(Rows on where targets appear)
====

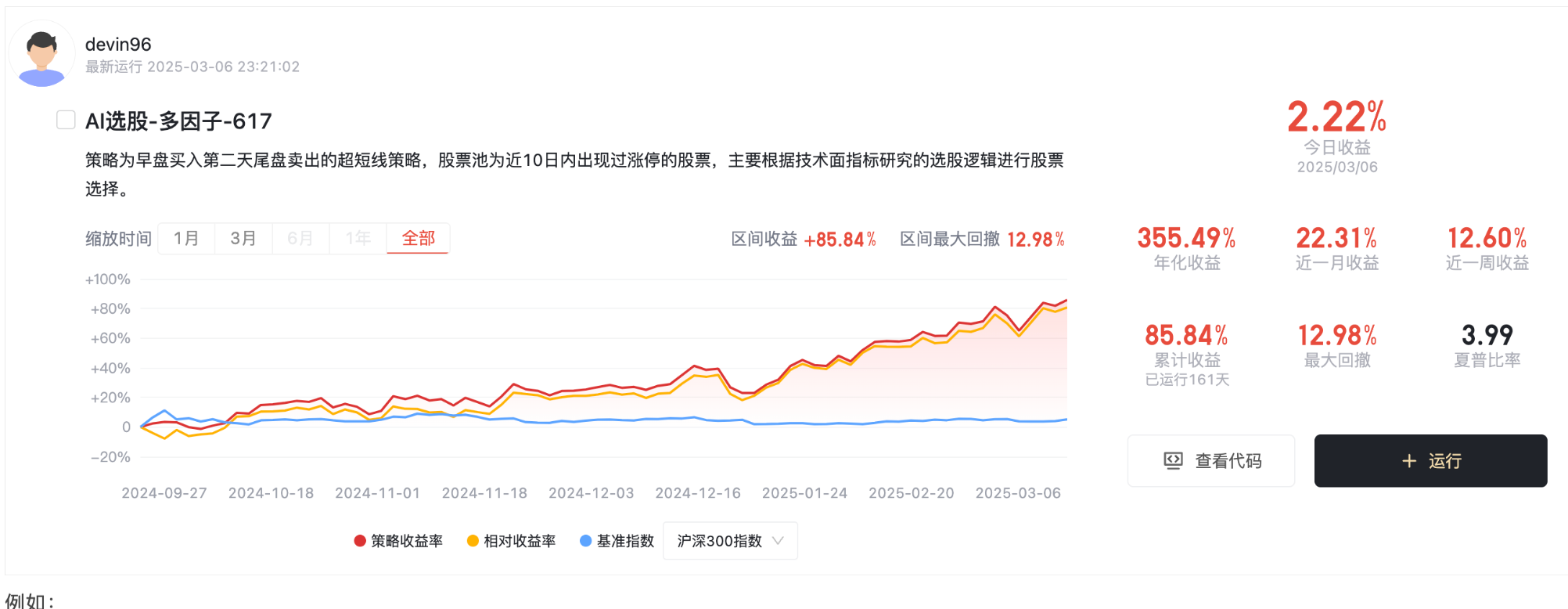This screenshot has width=1568, height=609.
Task: Click the plus icon in 运行 button
Action: [1408, 461]
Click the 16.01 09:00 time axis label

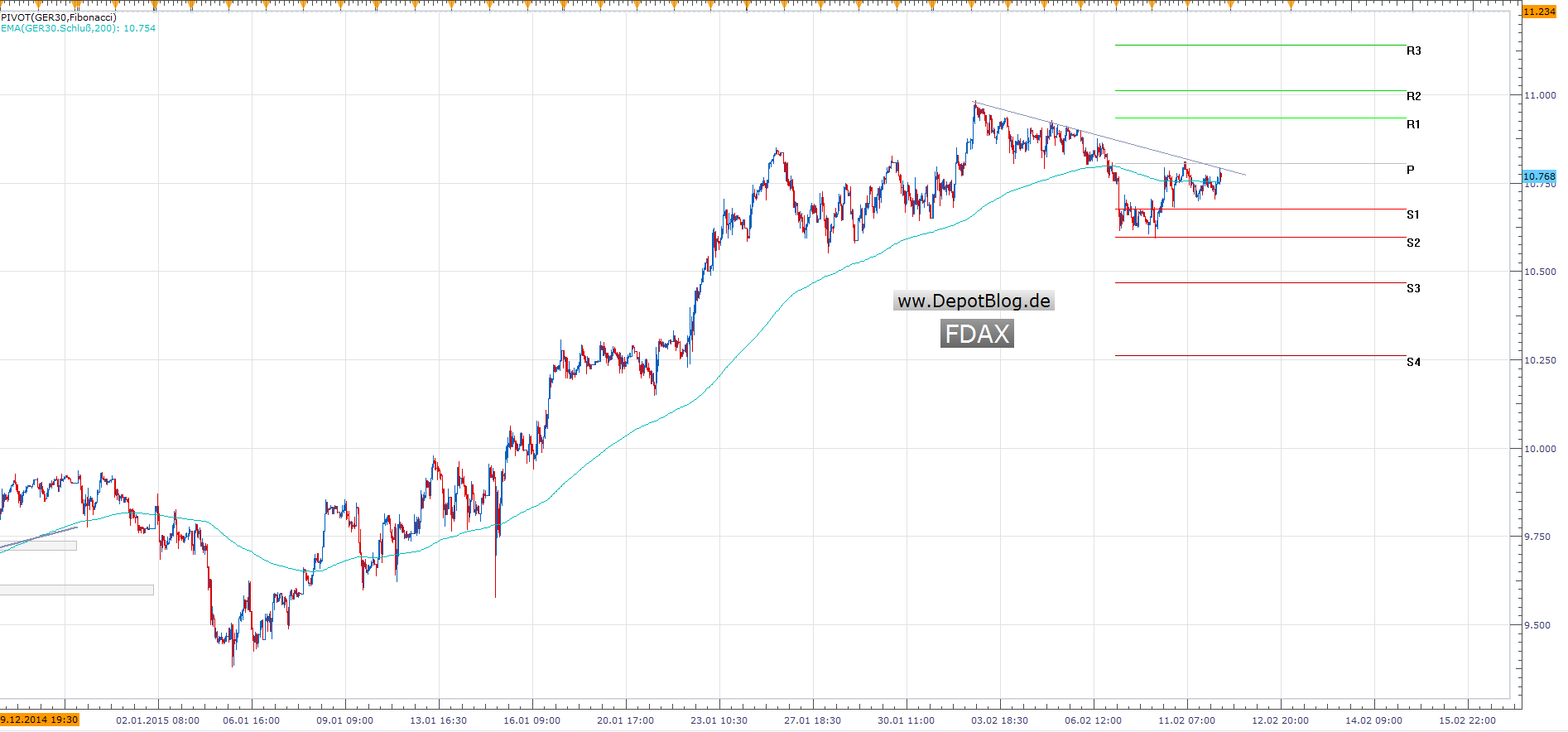point(531,720)
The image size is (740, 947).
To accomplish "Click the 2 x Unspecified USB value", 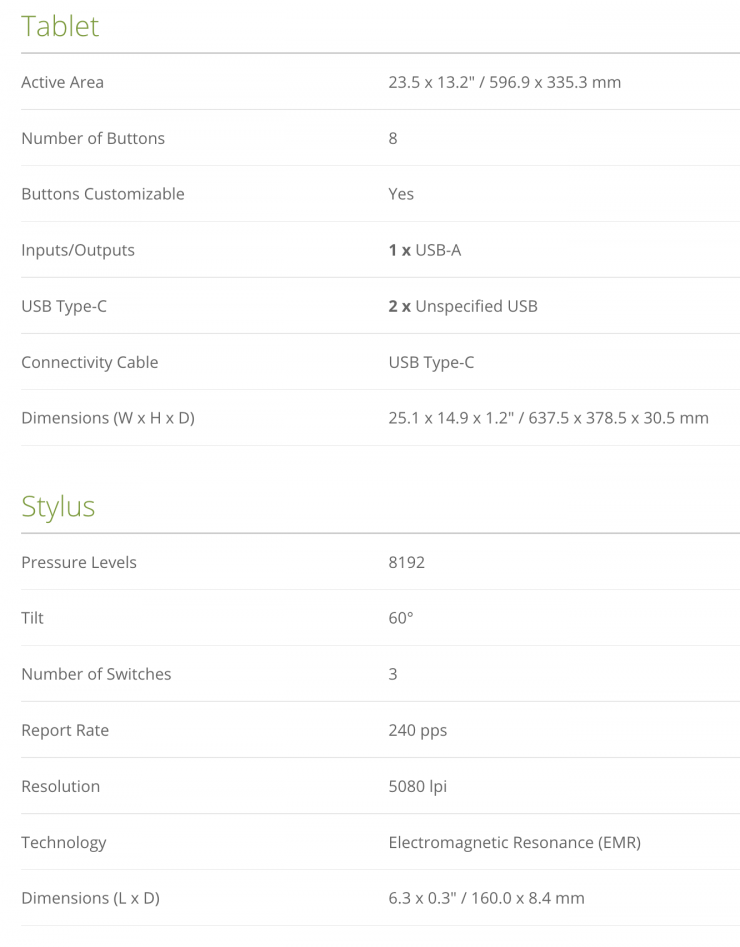I will click(463, 306).
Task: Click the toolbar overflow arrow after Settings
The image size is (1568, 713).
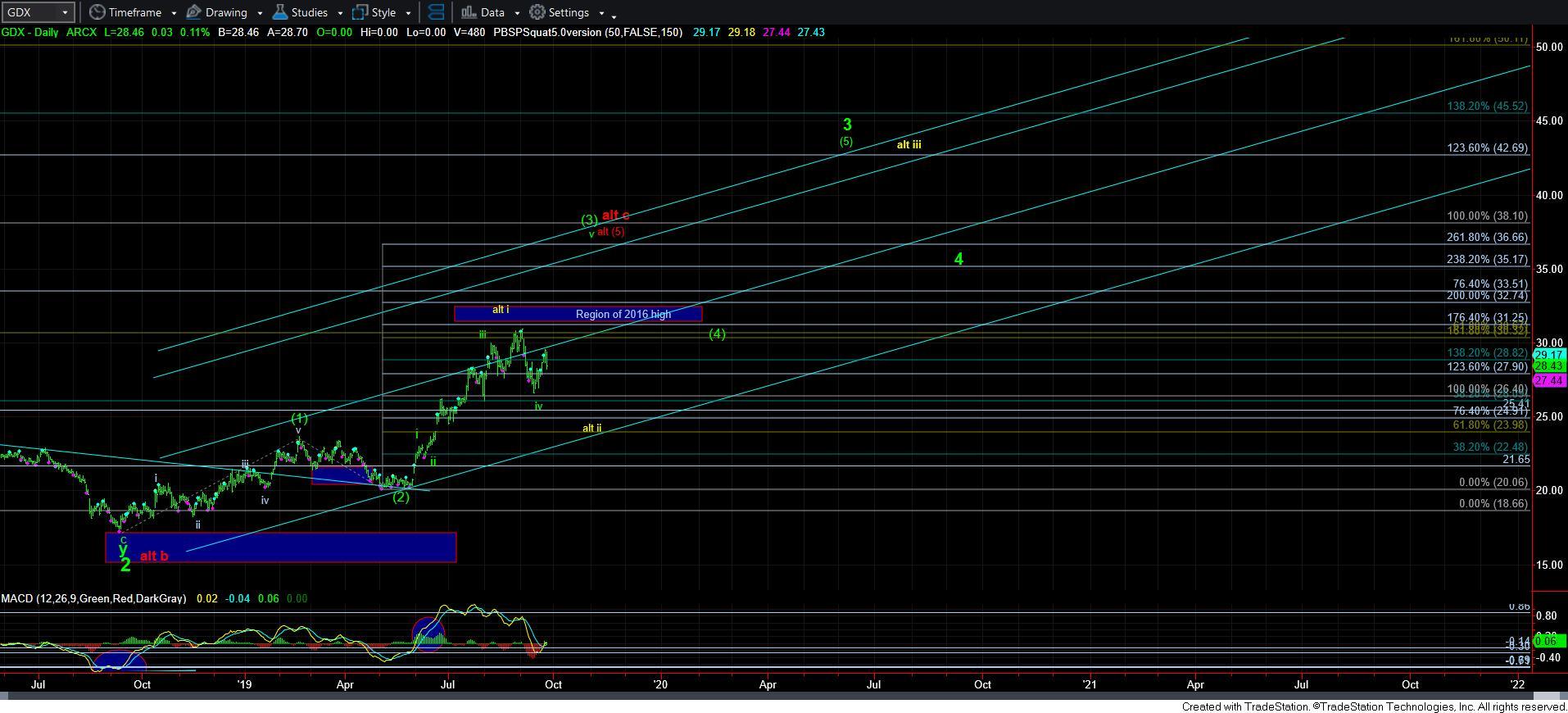Action: [x=614, y=15]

====

YOUR GOAL: Collect every line of the records above that contains the word "Task".

ANSWER TO THE EXERCISE:
Task: Click the plus icon in 运行 button
Task: Click the toolbar overflow arrow after Settings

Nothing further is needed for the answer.